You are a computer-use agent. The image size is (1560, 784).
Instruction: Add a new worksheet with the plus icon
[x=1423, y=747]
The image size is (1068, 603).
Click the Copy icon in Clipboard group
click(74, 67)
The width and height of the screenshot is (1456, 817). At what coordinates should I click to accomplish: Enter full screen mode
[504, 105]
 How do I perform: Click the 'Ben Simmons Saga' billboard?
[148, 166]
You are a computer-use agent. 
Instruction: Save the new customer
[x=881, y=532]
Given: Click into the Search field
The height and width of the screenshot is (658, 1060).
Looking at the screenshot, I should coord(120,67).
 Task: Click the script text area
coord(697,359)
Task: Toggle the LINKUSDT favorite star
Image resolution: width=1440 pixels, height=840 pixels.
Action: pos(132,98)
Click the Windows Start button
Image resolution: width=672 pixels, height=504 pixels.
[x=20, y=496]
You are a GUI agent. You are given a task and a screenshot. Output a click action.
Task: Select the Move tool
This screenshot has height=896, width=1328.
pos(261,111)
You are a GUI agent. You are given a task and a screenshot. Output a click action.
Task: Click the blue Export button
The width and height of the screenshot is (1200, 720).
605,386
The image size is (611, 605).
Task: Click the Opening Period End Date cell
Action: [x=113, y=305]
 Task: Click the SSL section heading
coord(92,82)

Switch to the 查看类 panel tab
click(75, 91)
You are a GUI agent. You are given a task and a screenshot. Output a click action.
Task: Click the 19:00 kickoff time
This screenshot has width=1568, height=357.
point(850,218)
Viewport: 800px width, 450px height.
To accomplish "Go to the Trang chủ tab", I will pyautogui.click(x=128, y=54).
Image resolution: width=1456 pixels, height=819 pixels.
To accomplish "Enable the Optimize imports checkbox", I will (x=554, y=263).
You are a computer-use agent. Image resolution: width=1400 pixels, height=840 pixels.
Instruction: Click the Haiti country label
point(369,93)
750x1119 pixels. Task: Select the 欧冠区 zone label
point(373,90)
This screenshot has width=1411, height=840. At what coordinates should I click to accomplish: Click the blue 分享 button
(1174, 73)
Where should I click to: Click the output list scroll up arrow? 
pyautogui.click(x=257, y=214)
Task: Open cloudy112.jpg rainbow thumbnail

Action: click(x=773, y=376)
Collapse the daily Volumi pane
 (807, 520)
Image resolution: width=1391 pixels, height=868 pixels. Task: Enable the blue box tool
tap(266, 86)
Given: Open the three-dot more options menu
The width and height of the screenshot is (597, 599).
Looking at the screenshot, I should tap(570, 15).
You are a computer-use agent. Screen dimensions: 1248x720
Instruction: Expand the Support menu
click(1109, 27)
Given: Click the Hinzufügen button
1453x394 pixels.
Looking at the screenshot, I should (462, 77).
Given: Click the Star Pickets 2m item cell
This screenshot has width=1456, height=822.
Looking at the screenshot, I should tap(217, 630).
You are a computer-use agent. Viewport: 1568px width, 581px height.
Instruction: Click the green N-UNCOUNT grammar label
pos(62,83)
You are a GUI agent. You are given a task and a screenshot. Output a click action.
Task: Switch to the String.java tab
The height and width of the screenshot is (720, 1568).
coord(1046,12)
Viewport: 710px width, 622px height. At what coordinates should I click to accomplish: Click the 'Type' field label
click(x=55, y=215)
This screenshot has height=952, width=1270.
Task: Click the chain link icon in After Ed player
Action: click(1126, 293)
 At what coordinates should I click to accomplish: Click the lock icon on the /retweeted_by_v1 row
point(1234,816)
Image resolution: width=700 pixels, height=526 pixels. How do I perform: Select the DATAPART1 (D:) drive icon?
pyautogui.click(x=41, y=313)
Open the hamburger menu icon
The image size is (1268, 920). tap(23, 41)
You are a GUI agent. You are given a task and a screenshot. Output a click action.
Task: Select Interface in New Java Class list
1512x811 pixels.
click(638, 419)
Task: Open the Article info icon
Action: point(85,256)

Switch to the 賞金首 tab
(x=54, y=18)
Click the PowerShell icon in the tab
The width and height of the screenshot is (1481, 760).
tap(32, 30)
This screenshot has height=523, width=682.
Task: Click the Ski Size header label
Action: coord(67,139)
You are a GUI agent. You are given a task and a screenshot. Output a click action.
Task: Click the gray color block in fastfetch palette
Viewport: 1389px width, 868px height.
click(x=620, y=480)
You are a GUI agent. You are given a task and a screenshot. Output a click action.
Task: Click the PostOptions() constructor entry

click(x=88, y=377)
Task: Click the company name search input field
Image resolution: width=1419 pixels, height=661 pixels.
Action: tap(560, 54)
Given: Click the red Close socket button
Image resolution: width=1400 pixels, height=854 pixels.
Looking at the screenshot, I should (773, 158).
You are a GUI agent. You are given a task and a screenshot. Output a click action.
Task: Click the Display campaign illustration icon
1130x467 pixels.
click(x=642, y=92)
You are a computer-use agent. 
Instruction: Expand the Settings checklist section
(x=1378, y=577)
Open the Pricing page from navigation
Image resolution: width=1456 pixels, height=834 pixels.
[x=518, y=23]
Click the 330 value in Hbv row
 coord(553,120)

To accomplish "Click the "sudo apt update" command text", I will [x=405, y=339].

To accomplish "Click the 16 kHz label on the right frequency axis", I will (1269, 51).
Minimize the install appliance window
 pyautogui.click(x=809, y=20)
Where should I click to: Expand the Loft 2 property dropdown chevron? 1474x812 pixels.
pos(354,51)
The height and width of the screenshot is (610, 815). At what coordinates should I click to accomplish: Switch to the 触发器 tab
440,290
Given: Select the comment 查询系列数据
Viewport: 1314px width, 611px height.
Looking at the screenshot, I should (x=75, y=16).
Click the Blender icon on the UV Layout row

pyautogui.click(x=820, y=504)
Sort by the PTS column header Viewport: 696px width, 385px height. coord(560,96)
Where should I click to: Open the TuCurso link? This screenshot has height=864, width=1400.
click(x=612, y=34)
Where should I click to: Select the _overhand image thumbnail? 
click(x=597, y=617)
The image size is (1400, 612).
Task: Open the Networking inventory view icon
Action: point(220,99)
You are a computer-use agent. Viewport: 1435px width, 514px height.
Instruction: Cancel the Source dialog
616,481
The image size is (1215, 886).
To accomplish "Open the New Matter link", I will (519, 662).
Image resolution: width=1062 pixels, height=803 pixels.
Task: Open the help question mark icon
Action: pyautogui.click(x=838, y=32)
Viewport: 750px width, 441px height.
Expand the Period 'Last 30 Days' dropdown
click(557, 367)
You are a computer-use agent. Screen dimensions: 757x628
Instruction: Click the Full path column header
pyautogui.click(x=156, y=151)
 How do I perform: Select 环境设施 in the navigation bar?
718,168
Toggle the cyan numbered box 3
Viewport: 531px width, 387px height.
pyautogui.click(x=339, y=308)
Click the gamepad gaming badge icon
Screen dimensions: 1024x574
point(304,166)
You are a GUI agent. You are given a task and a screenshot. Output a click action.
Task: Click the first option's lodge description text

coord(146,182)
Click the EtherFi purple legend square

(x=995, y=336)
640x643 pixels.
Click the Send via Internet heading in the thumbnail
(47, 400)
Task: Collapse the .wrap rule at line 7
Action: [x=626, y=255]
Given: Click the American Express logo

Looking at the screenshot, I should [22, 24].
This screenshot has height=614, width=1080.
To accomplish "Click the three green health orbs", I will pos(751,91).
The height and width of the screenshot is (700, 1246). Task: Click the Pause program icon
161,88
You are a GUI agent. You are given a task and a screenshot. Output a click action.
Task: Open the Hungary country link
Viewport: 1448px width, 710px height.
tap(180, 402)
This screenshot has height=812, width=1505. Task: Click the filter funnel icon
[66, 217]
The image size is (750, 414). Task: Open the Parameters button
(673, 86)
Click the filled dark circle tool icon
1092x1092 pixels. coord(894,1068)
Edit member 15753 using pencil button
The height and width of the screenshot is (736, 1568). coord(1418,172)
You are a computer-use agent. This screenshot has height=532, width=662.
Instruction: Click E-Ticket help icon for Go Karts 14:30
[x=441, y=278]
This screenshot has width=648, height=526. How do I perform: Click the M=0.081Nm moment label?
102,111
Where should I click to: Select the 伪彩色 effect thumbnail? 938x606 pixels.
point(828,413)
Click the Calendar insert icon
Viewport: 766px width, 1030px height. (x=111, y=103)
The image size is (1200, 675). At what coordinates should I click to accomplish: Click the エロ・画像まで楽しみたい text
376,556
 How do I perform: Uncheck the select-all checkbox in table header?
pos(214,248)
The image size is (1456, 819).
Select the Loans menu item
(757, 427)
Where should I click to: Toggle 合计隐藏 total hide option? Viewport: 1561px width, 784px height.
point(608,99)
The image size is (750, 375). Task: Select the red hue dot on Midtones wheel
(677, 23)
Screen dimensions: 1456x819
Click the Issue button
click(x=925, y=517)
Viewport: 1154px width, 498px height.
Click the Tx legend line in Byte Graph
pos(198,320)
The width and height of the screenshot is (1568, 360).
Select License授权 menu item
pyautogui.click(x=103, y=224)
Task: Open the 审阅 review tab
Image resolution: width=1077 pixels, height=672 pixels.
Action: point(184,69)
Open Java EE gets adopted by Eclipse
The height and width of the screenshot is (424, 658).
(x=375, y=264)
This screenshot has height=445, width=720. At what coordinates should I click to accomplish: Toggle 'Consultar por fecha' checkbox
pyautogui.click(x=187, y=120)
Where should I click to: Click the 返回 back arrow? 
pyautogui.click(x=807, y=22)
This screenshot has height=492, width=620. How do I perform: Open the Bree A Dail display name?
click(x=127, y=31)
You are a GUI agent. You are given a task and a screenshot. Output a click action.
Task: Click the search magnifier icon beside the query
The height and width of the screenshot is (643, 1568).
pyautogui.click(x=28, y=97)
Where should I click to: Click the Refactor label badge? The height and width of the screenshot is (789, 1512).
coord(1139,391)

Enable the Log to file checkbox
########
**Work to be completed**
Can you rewrite the records starting at the line that contains "This screenshot has height=492, width=620." and ending at the end of the records, keeping the requests as they are but scaling every coordinate in the answers by 0.75 and rounding each to a whole number, with halves rounded up?

**Full solution**
This screenshot has height=492, width=620. How do I perform: Open the Bree A Dail display name?
click(x=95, y=23)
You are a GUI agent. You are given a task and a screenshot. Output a click action.
Task: Click the search magnifier icon beside the query
The height and width of the screenshot is (643, 1568).
pyautogui.click(x=21, y=73)
Where should I click to: Click the Refactor label badge? The height and width of the screenshot is (789, 1512).
coord(854,293)

Enable the Log to file checkbox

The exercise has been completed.